Dear colleagues

The very first meeting of Amnesty’s Global Assembly took place earlier this month (6-8 July). It coincided with the end of Salil Shetty’s term of office as the global movement’s Secretary-General. Delegates bade him an affectionate farewell, acknowledging the tremendous changes he had made for the better. We are a more diverse, more global and more harmonious organisation than when he joined us.

Our new Secretary General, Kumi Naidoo joins us, having previously led Greenpeace and grassroots movements in his native South Africa. He appears to have a different style: he made a valiant attempt to get us to sing which was amusing, if not entirely musical. Kumi is an impressive and inspiring public speaker, with a strong interest in the human rights impact of climate change: as Amnesty UK proposed the resolution on this issue last year, we felt rather pleased with our timing. Kumi talked about the setbacks the human rights agenda has faced recently but is inspired by the fight back from women and young people. He said we can either tolerate injustice or refuse to adjust to a broken society. Invoking Martin Luther King, he invited us all to become “maladjusted” to cruelty and inequality.

Amnesty's Global AssemblyDiversity was an important theme of this meeting. An analysis of who was attending showed that the international leadership of Amnesty was still 46% European. 58% identified as female. Our age diversity was good, as was sexual orientation, but rather shockingly only 4% of delegates were not graduates. We are definitely not representative of society and if we are to achieve human rights impact, that will have to change.

There were few motions to this meeting as we all adjusted to a new format, and all were passed following some amendment.

  1. The Global Assembly agreed to extend the current Strategic Goals period by an extra year (to 2020). This was uncontroversial.
  2. The Abortion Policy framework was passed by a very large majority. Concern was expressed about term limits and the possibility of enabling gender-selective terminations, but the Assembly received reassurance from the International Board and passed the resolution. This is a tremendous achievement for Amnesty UK, the original call for a change of policy came from our AGM.
  3. A proposed framework for a policy on drugs was amended by Amnesty UK to include a reference to human rights harm in producer countries, though the main thrust of the policy is towards moving the use of drugs from a criminal procedure to a health issue. The final version was passed by consensus.
  4. Changes to the Global Governance regulations, terms of reference for the International Nominations Committee and the Membership Review Committee were all passed.
  5. A motion suggesting preferential voting for international positions was amended to asking the International Board to assess a variety of voting methods & was then passed by consensus.

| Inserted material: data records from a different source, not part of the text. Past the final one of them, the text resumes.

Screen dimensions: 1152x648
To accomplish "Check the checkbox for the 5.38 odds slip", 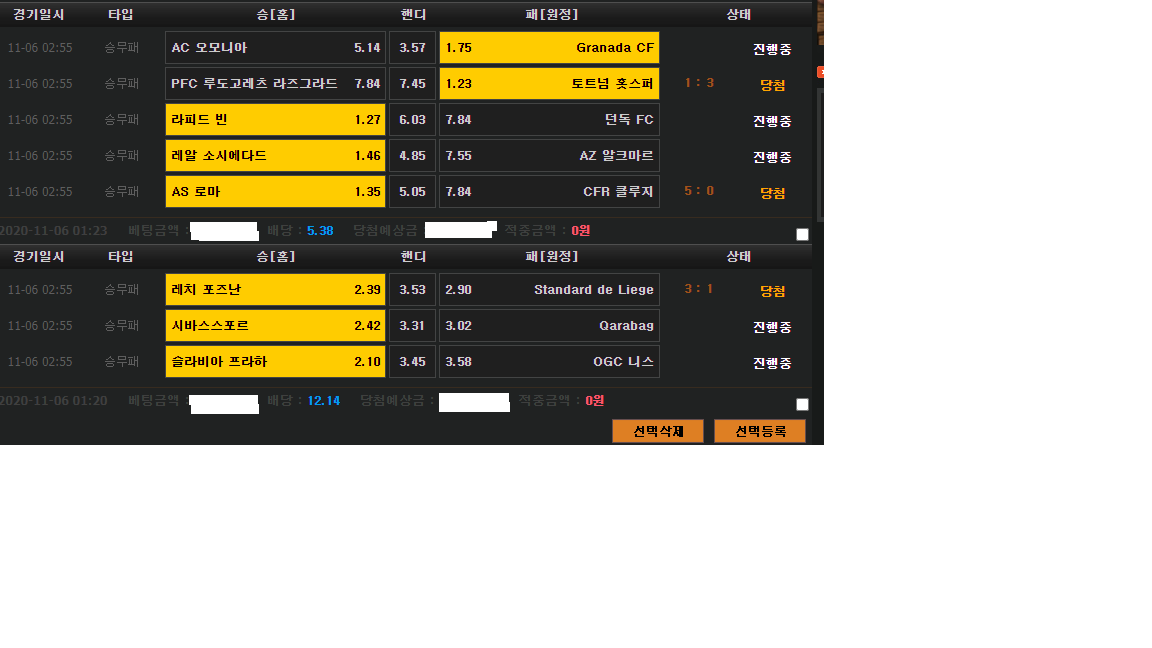I will 802,234.
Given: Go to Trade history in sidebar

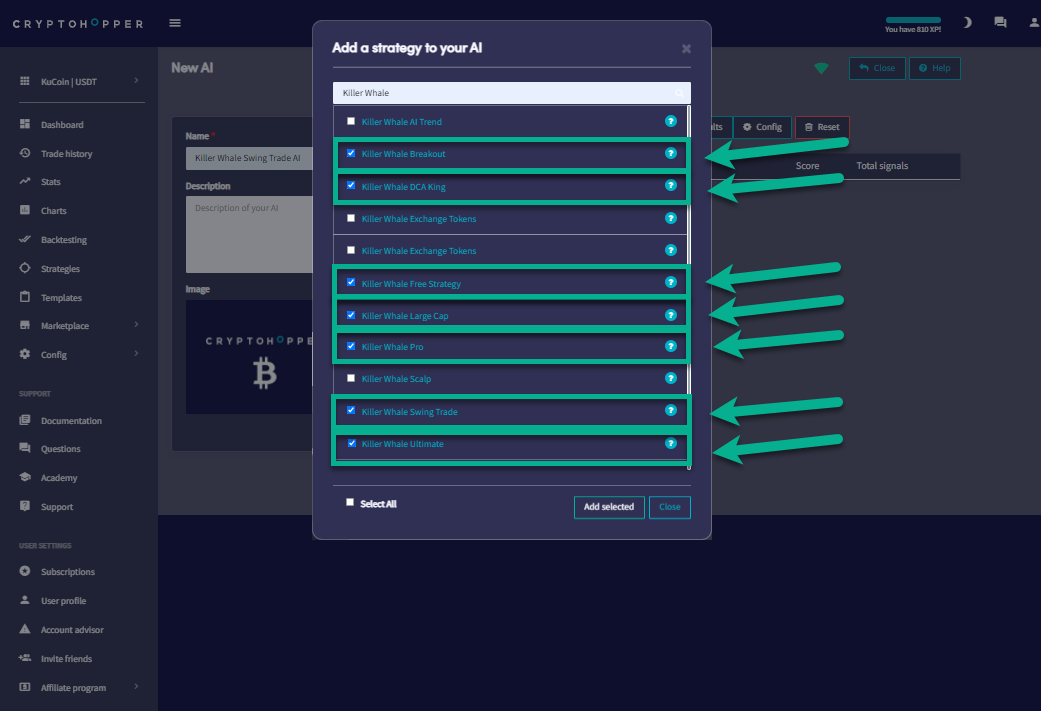Looking at the screenshot, I should click(x=66, y=154).
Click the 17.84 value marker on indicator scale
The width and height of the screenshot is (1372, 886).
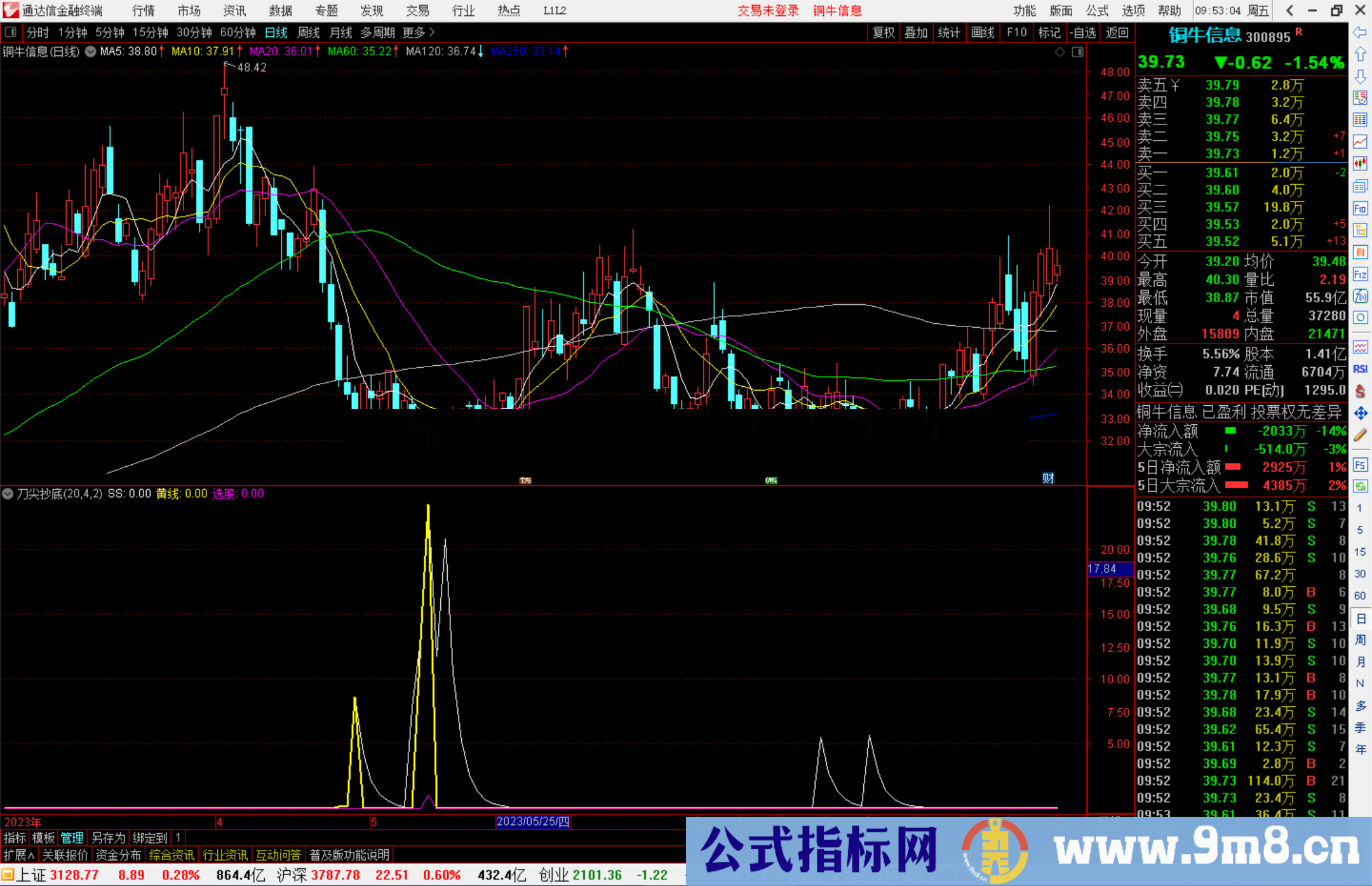(x=1101, y=569)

Amnesty's Global AssemblyThe climate change policy is still in the drafting phase and comments are invited until mid-August. My fellow Board member Tom Sparks led a session on the human rights impact of environmental degradation which was one of the most interesting of the whole weekend. This provided an opportunity to discuss the draft strategy for climate change which we called for last year – another measure inspired by decisions reached at our AGM.

The Global Assembly took the opportunity to show solidarity with the protestors in Poland who are faced with the disappearance of abortion rights and government manipulation of the judiciary.

We also held solidarity actions for Taner in Turkey and Oleg Sentsov in the Ukraine.

There were useful opportunities for learning and sharing ideas for tackling demonising language, how to build our capacity, and the role of the Standing Representatives. We also had an opportunity to hold to account the International Board under the new Chair Mwikali Muthiani and the treasurer.

Amnesty's Global Assembly

As always, the most inspiring aspect of the conference was our international colleagues. Amnesty Venezuela spoke about how they are campaigning on the right to health care as the closure of half of the countries hospitals has led to a 65% increase in maternal mortality in one year. Other colleagues described receiving death threats . The constant level of stress and threats faced by our colleagues is sobering. We will need to be a more impactful and sustainable movement if we are to support our Amnesty partners and tackle the changing climate for human rights.

Finally, I would like commend the work of your delegation. Tom Sparks worked extremely hard on improving the wording of motions and his attention to the detail of Amnesty documentation is impressive. Kate Allen’s contribution to the international work of Amnesty is often low profile. On top of her work for us, she is a member of the Global Management team, the Middle East and North Africa (MENA) Regional Advisory Forum and oversight groups which support the Secretary General. This is a considerable workload. Her impact on Amnesty internationally is quietly constructive and is much valued by the movement.